» BRIEF:
Copy out these lines word for word, changing nothing in any of the records.

Target pointing data
+ + + + +

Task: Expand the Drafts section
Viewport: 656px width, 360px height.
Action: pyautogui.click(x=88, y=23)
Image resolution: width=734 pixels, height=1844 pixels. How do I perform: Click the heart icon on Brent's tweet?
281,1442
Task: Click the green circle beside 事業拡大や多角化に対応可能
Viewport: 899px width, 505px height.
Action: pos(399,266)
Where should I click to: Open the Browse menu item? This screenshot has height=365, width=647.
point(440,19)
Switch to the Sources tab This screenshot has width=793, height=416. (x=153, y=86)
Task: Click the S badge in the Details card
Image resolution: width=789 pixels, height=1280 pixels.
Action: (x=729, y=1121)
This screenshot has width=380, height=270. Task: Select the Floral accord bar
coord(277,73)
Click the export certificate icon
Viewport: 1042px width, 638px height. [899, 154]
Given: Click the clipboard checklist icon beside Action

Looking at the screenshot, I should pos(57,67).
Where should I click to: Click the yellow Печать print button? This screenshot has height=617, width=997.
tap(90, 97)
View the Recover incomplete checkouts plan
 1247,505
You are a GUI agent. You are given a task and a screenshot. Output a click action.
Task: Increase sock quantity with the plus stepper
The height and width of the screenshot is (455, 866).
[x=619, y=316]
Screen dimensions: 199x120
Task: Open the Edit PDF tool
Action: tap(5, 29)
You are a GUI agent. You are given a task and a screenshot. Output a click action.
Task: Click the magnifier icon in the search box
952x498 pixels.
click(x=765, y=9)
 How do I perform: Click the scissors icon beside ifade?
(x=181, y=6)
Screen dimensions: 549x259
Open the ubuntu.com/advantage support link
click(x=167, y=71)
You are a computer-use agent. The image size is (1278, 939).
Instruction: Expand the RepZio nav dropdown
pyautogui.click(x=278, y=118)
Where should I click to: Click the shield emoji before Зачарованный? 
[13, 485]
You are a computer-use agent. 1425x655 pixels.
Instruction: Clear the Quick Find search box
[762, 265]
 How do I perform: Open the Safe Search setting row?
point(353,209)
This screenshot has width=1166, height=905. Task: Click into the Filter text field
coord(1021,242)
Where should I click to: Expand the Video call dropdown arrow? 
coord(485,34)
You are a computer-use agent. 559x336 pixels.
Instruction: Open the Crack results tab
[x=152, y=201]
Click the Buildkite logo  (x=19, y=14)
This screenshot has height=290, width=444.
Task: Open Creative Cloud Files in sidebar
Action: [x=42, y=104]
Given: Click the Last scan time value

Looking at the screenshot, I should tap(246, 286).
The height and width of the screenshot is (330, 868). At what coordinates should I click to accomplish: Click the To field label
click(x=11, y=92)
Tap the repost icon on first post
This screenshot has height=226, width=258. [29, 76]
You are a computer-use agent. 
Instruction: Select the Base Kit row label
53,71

+ + + + +

» RESULT OF THE EXERCISE:
Task: Expand the Drafts section
Viewport: 656px width, 360px height.
Action: pyautogui.click(x=88, y=23)
Image resolution: width=734 pixels, height=1844 pixels. How do I perform: Click the heart icon on Brent's tweet?
281,1442
Task: Click the green circle beside 事業拡大や多角化に対応可能
Viewport: 899px width, 505px height.
Action: pos(399,266)
Where should I click to: Open the Browse menu item? This screenshot has height=365, width=647.
point(440,19)
Switch to the Sources tab This screenshot has width=793, height=416. (x=153, y=86)
Task: Click the S badge in the Details card
Image resolution: width=789 pixels, height=1280 pixels.
Action: (x=729, y=1121)
This screenshot has width=380, height=270. Task: Select the Floral accord bar
coord(277,73)
Click the export certificate icon
Viewport: 1042px width, 638px height. [899, 154]
Given: Click the clipboard checklist icon beside Action

Looking at the screenshot, I should pos(57,67).
Where should I click to: Click the yellow Печать print button? This screenshot has height=617, width=997.
tap(90, 97)
View the Recover incomplete checkouts plan
 1247,505
You are a GUI agent. You are given a task and a screenshot. Output a click action.
Task: Increase sock quantity with the plus stepper
The height and width of the screenshot is (455, 866).
[x=619, y=316]
Screen dimensions: 199x120
Task: Open the Edit PDF tool
Action: tap(5, 29)
You are a GUI agent. You are given a task and a screenshot. Output a click action.
Task: Click the magnifier icon in the search box
952x498 pixels.
click(x=765, y=9)
 How do I perform: Click the scissors icon beside ifade?
(x=181, y=6)
Screen dimensions: 549x259
Open the ubuntu.com/advantage support link
click(x=167, y=71)
You are a computer-use agent. The image size is (1278, 939).
Instruction: Expand the RepZio nav dropdown
pyautogui.click(x=278, y=118)
Where should I click to: Click the shield emoji before Зачарованный? 
[13, 485]
You are a computer-use agent. 1425x655 pixels.
Instruction: Clear the Quick Find search box
[762, 265]
 How do I perform: Open the Safe Search setting row?
point(353,209)
This screenshot has width=1166, height=905. Task: Click into the Filter text field
coord(1021,242)
Where should I click to: Expand the Video call dropdown arrow? 
coord(485,34)
You are a computer-use agent. 559x336 pixels.
Instruction: Open the Crack results tab
[x=152, y=201]
Click the Buildkite logo  (x=19, y=14)
This screenshot has height=290, width=444.
Task: Open Creative Cloud Files in sidebar
Action: [x=42, y=104]
Given: Click the Last scan time value

Looking at the screenshot, I should tap(246, 286).
The height and width of the screenshot is (330, 868). At what coordinates should I click to accomplish: Click the To field label
click(x=11, y=92)
Tap the repost icon on first post
This screenshot has height=226, width=258. [29, 76]
You are a computer-use agent. 
Instruction: Select the Base Kit row label
53,71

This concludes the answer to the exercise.